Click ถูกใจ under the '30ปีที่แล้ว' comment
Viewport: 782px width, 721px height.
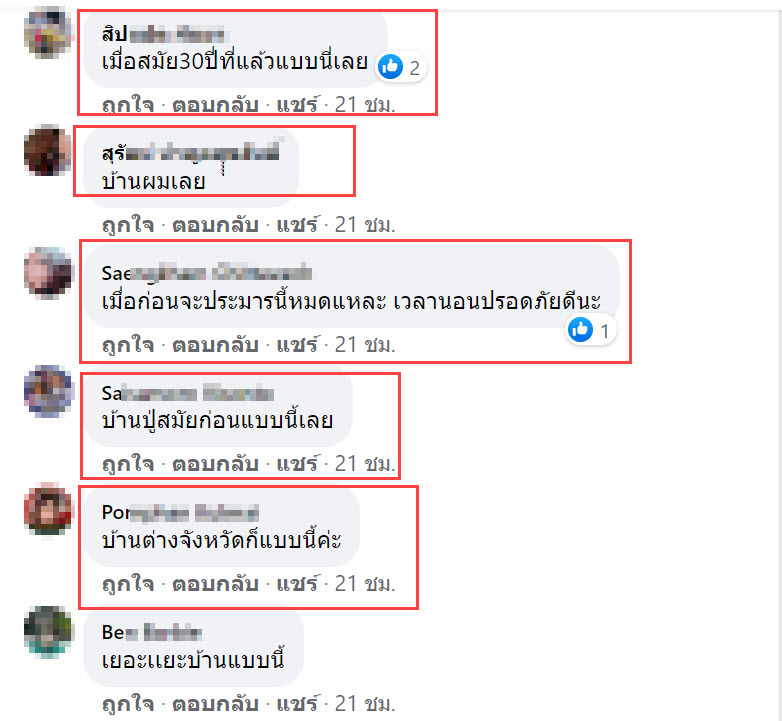128,105
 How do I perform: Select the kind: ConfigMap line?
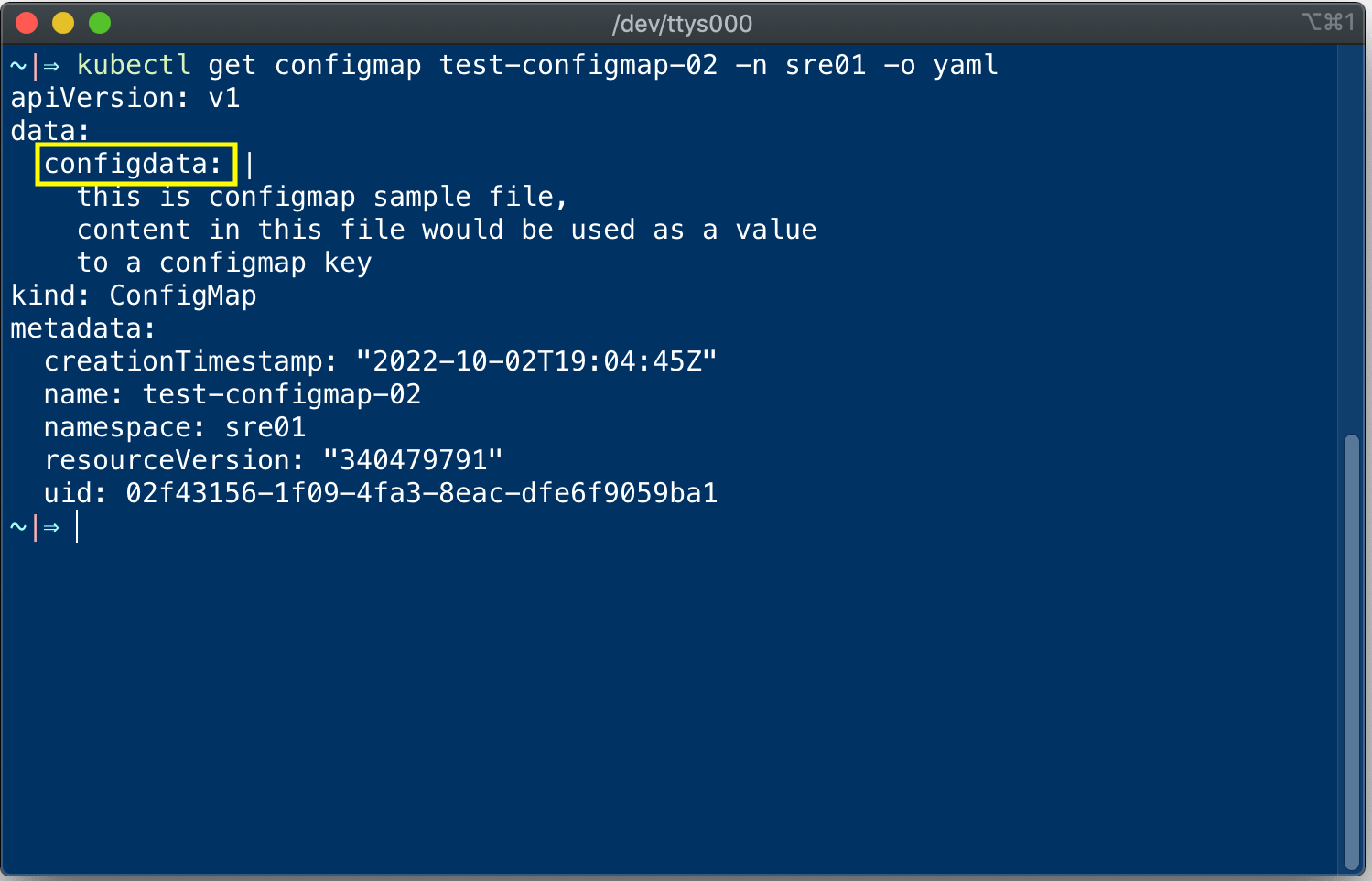pos(134,295)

__________

Work to complete:
Exact wording is required throughout: write out all the records, but no pictures.

Exercise answer:
Click ถูกใจ under the '30ปีที่แล้ว' comment
Viewport: 782px width, 721px height.
128,105
 How do I perform: Select the kind: ConfigMap line?
pos(134,295)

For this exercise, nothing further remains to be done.